- _Source information_
⁂
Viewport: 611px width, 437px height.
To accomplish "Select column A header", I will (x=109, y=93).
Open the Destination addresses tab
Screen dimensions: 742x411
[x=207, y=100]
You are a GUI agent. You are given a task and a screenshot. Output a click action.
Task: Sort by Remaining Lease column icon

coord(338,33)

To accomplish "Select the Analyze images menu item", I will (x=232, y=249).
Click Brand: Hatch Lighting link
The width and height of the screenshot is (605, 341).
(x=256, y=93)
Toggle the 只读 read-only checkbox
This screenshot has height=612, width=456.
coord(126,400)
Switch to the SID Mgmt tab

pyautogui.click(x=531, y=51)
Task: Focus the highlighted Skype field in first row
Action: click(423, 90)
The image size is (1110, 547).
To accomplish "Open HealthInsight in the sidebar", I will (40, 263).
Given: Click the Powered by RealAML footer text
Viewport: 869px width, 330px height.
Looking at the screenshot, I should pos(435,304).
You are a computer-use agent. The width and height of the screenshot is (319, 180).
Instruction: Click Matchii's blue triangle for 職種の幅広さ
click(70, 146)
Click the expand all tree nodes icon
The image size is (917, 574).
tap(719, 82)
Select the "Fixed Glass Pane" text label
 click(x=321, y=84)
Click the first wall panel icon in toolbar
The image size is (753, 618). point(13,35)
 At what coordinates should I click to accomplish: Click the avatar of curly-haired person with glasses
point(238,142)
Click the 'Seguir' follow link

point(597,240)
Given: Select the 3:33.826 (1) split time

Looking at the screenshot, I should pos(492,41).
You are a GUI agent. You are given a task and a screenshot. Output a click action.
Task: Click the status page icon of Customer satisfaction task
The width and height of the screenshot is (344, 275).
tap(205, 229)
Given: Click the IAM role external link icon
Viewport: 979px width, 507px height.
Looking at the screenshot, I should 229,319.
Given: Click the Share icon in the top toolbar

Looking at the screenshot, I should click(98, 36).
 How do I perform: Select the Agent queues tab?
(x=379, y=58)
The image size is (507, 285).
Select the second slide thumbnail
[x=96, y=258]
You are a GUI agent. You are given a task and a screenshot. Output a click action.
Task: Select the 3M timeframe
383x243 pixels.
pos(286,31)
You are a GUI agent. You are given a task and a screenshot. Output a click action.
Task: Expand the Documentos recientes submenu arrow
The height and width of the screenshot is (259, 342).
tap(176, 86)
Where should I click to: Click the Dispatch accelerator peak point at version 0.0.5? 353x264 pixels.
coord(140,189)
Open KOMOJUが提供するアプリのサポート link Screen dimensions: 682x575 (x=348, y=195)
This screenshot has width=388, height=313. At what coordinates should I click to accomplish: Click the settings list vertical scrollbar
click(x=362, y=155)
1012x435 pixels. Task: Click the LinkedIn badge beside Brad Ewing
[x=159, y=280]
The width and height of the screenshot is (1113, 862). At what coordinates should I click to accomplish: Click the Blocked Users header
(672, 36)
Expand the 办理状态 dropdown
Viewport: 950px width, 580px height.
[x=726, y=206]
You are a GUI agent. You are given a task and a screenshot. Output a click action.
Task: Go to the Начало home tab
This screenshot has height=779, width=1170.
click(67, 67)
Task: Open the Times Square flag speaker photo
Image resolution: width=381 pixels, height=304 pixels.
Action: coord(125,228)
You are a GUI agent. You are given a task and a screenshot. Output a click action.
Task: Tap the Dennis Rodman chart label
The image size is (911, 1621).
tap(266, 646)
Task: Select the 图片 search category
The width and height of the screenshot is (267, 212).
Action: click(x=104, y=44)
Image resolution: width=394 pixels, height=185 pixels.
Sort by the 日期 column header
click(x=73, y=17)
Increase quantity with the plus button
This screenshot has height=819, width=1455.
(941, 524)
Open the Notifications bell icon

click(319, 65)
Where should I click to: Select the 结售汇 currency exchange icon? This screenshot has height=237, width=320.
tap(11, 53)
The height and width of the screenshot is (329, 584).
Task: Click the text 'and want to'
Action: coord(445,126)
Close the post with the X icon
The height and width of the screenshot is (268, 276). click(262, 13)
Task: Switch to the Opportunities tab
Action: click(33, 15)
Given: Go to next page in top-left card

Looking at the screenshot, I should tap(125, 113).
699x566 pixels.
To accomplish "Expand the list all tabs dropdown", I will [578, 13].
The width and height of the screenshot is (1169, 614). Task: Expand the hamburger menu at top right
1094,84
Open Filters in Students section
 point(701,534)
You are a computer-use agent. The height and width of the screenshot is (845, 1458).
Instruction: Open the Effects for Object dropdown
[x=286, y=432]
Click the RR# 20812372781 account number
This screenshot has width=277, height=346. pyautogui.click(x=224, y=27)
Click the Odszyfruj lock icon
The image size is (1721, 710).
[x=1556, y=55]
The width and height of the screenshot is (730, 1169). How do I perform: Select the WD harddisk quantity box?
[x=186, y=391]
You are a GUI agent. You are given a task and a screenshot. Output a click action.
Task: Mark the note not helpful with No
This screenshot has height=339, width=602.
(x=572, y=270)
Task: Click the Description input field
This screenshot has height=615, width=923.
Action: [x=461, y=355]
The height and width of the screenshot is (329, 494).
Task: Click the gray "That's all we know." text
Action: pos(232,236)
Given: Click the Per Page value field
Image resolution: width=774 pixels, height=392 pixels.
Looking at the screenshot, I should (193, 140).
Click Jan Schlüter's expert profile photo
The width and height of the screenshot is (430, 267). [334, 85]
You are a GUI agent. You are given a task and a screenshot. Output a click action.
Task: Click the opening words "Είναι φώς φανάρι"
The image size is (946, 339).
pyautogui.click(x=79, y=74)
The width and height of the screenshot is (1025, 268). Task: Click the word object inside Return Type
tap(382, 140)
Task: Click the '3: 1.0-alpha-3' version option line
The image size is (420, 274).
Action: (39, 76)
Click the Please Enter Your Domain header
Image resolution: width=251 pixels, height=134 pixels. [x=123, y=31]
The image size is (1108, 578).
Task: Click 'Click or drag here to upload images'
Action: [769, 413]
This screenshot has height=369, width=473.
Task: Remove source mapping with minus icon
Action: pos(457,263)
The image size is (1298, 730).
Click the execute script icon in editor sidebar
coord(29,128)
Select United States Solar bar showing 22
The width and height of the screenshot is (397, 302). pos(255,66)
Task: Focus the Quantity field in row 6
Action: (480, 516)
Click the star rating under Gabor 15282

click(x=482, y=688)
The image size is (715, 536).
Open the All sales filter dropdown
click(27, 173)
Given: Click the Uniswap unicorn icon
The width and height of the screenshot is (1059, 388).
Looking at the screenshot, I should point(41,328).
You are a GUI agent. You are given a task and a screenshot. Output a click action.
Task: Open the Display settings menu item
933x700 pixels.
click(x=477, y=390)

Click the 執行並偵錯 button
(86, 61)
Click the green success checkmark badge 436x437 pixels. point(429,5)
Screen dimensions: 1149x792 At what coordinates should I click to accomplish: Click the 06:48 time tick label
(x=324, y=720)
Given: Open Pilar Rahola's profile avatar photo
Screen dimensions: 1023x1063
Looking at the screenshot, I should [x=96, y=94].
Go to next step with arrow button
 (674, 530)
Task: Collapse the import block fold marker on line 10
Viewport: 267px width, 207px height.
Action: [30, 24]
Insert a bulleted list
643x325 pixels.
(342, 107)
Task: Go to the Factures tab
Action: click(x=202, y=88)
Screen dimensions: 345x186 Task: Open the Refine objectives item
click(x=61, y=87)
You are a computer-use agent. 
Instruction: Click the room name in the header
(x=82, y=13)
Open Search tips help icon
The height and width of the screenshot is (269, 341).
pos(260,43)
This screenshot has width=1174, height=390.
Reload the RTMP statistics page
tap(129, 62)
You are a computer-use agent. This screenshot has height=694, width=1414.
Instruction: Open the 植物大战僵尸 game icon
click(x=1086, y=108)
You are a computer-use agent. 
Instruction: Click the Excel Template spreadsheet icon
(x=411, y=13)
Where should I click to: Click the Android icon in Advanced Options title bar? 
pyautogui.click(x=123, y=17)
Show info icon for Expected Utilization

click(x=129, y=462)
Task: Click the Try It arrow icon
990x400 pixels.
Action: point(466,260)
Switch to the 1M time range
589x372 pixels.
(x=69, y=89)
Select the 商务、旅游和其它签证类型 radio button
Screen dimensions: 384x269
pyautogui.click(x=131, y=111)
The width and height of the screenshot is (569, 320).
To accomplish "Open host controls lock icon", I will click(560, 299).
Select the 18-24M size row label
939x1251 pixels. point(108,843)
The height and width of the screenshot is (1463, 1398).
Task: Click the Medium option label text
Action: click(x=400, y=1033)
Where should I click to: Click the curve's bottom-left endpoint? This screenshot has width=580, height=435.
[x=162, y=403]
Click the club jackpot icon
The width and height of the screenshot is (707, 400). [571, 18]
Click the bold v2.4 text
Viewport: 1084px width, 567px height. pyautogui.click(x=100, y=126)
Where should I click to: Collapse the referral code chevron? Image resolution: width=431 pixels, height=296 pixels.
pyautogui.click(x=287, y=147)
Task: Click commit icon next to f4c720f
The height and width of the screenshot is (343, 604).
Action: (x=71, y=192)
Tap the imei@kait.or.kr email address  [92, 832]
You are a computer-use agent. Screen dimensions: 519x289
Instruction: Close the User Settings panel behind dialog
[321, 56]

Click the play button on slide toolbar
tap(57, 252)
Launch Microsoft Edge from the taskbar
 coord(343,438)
⁂
- _Work instruction_
Out of the material above, output word for word the line with "Task: Go to the Начало home tab", the line with "Image resolution: width=394", and all lines between them, with nothing else.

- _Solved exercise_
Task: Go to the Начало home tab
This screenshot has height=779, width=1170.
click(67, 67)
Task: Open the Times Square flag speaker photo
Image resolution: width=381 pixels, height=304 pixels.
Action: coord(125,228)
You are a GUI agent. You are given a task and a screenshot. Output a click action.
Task: Tap the Dennis Rodman chart label
The image size is (911, 1621).
tap(266, 646)
Task: Select the 图片 search category
The width and height of the screenshot is (267, 212).
Action: click(x=104, y=44)
Image resolution: width=394 pixels, height=185 pixels.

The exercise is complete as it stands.